First of all, two techniques are examined for interleaving the shards of permissioned blockchains, which are referred to as strong temporal coupling and weak temporal coupling. The analysis and experiment results show that strong coupling loses performance when different shards grow unevenly, but outperforms weak coupling in a wide-area environment due to its inherent efficiency. Weak coupling, in contrast, deals naturally with load imbalance across shards and in fact tolerates shard failures without any additional effort, but loses performance when running on a high-latency network due to the additional coordination performed.
Second, we propose Antipaxos, a leaderless consensus protocol that reaches agreement on multiple proposals with a fast path solution in the failure-free case, and falls back on a slow path to handle other cases. A new agreement problem, termed as k-Interactive Consistency is formalized first. Then, two algorithms to solve this problem are proposed under the crash failure model and Byzantine failure model, respectively. We prove the safety and liveness of the proposed algorithms, and present an experimental evaluation of their performance in the Amazon cloud. Both the crash-tolerant and Byzantine-tolerant designs reach agreement on n batches of proposals with (n2) messages. This leads to the linear complexity of each batch in one consensus cycle, rather than a single batch of proposals per cycle in conventional solutions. The experiments show that our algorithms achieve not only lower execution latency but also higher peak throughput in the failure-free case when deployed in a geo-distributed environment.

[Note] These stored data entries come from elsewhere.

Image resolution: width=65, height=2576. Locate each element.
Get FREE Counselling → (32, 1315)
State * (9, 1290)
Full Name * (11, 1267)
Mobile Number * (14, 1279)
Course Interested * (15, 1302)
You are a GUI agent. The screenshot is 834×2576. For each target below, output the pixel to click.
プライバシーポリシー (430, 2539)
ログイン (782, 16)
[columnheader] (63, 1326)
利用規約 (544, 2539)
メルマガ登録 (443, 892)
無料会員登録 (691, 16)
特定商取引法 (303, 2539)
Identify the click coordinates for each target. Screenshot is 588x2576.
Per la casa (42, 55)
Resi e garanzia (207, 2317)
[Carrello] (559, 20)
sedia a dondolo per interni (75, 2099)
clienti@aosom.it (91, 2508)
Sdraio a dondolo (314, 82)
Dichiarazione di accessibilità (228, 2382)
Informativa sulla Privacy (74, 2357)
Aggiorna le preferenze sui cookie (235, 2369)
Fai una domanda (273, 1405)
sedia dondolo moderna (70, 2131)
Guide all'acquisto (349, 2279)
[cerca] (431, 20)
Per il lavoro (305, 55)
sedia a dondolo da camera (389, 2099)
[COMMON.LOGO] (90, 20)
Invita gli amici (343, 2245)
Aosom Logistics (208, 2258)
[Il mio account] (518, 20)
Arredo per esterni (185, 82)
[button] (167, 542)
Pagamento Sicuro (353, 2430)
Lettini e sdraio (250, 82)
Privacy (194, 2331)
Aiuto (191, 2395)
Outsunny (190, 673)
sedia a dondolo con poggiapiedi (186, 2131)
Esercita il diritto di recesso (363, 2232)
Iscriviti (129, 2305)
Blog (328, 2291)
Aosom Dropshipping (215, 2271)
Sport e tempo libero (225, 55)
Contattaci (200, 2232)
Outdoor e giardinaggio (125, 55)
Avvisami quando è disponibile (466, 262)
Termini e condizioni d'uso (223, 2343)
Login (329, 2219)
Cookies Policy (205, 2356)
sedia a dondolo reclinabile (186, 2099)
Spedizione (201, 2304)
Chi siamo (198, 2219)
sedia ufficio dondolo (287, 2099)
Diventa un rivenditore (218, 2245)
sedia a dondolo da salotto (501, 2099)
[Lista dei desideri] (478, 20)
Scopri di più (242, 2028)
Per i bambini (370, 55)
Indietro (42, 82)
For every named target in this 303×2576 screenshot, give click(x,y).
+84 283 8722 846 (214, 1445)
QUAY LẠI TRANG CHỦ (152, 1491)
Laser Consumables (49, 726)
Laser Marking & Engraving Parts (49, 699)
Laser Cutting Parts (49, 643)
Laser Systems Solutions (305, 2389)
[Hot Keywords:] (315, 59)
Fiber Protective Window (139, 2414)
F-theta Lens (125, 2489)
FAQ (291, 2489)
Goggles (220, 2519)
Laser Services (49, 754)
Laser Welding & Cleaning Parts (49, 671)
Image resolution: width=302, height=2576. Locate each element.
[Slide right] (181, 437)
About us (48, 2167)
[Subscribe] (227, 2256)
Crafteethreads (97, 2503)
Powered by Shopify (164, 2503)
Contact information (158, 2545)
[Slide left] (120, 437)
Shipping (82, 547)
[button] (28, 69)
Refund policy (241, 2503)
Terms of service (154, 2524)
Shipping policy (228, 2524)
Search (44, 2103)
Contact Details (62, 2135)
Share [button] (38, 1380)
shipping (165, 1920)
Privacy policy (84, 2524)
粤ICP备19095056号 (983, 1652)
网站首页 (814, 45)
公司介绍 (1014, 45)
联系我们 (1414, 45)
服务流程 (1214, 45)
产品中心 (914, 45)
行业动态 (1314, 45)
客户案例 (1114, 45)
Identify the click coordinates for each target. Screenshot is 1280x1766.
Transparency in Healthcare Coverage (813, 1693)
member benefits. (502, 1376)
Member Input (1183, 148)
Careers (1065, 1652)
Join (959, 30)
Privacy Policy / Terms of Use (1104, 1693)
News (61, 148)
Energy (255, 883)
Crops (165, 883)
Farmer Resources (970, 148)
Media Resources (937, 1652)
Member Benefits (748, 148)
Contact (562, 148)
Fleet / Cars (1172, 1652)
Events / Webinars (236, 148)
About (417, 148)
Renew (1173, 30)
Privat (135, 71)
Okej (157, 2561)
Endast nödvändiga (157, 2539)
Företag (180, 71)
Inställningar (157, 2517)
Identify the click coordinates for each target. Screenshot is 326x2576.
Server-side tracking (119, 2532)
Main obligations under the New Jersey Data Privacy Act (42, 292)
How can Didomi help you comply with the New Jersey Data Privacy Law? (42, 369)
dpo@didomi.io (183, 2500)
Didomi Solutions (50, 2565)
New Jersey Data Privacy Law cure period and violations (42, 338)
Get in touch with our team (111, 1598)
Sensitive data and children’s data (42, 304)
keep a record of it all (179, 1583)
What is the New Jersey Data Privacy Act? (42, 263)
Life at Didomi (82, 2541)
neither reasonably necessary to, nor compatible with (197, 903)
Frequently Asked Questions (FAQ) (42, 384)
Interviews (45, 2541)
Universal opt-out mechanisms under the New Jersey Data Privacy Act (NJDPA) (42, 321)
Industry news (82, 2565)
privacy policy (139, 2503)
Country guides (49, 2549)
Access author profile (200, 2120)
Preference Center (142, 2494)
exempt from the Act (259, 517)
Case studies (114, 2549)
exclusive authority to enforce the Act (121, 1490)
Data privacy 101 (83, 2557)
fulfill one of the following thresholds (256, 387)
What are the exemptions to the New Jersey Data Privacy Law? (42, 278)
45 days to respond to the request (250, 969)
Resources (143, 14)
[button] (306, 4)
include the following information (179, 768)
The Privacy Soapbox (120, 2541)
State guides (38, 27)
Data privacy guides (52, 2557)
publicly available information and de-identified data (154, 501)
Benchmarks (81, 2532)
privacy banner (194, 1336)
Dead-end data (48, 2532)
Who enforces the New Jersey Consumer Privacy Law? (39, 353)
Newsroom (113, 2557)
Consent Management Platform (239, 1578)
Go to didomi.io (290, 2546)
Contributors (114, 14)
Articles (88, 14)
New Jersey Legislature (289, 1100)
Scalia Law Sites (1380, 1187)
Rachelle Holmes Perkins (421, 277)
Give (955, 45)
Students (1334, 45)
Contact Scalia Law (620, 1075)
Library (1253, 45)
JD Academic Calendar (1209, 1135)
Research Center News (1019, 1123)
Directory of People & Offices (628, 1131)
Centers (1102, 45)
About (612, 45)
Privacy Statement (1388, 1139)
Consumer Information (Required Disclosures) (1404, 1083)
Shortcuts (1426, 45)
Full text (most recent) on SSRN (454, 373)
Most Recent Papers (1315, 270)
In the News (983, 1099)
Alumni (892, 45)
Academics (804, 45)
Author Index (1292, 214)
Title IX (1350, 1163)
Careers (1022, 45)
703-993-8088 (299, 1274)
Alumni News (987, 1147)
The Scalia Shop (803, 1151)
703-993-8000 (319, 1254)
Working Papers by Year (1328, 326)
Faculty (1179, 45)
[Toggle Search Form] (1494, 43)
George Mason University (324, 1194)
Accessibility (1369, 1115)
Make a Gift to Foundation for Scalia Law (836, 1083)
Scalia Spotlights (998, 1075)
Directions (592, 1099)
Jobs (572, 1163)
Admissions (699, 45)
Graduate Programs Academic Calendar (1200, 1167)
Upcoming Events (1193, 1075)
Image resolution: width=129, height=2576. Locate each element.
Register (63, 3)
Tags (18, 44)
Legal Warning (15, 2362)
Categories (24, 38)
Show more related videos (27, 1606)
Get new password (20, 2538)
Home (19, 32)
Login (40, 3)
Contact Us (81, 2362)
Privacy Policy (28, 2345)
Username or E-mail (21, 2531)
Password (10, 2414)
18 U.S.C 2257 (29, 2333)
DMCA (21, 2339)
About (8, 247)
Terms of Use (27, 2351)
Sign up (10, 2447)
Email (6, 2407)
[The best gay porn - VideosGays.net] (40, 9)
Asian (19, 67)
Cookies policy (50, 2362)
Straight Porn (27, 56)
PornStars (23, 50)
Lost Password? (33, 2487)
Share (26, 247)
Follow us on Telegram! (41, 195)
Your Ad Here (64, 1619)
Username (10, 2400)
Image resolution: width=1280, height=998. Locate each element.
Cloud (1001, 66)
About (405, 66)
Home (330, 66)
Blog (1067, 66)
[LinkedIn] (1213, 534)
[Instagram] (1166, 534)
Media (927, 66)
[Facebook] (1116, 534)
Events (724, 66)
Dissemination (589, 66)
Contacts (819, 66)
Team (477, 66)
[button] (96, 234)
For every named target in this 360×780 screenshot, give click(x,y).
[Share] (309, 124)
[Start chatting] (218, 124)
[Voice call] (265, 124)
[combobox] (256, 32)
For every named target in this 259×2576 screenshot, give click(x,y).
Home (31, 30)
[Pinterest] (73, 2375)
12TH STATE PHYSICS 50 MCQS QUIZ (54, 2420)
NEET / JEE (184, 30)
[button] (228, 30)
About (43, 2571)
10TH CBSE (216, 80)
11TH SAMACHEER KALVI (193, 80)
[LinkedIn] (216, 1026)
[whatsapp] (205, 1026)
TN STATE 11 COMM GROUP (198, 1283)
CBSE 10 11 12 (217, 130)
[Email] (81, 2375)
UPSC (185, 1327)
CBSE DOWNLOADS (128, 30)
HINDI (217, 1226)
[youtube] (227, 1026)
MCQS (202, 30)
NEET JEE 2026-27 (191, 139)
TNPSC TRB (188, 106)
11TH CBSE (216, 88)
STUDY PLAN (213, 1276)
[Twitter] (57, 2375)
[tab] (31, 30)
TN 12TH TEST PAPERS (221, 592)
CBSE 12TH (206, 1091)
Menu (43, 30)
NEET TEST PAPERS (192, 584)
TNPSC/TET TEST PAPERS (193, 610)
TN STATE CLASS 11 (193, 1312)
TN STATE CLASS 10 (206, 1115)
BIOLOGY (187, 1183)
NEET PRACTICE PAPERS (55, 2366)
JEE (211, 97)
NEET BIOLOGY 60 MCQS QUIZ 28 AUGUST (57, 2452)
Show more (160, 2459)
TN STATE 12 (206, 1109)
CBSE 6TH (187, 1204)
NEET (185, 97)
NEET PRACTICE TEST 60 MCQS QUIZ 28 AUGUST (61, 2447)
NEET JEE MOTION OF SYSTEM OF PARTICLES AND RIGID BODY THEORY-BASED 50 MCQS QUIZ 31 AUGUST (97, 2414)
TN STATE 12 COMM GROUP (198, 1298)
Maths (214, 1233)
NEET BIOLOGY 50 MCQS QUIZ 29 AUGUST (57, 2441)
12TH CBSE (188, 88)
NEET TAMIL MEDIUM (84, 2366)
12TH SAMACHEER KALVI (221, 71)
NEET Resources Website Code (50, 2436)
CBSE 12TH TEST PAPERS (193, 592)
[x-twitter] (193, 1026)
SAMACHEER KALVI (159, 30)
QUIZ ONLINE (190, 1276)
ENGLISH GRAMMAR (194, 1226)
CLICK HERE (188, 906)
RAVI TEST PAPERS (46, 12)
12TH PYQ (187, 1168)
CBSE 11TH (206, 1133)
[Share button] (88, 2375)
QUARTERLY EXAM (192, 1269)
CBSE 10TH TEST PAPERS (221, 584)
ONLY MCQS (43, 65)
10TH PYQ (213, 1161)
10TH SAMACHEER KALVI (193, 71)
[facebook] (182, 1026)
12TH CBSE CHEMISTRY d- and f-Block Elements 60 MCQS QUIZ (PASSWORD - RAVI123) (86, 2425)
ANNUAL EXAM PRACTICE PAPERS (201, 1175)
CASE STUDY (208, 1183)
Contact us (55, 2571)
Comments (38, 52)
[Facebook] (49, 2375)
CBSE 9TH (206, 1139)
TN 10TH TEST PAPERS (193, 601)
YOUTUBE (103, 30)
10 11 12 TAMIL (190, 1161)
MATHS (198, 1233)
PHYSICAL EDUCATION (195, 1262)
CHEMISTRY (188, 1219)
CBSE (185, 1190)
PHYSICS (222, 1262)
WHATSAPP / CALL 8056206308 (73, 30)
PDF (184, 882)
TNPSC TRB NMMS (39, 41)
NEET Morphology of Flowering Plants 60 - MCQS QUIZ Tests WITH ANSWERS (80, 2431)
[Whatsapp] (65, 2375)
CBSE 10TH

Lastly, we introduce a full sharding protocol, Geochain, for permissioned blockchains. The transaction latency is minimized by clustering participants using their geographical properties--locality. In addition, the locality is also being used to decide the transaction placement which suggests a low ratio of cross-shard transactions for applications, such as everyday banking, retail payments, and electric vehicle charging. We also propose a client-driven efficient mechanism to handle cross-shard transactions and present an analysis. This enables clients to manage their assets across different shards directly. A prototype is implemented on top of Hyperleder Fabric v2.3 and evaluated on Amazon EC2. The experiments show that our protocol doubles the peak throughput even with a high ratio of cross-shard transactions while minimizing the transaction latency.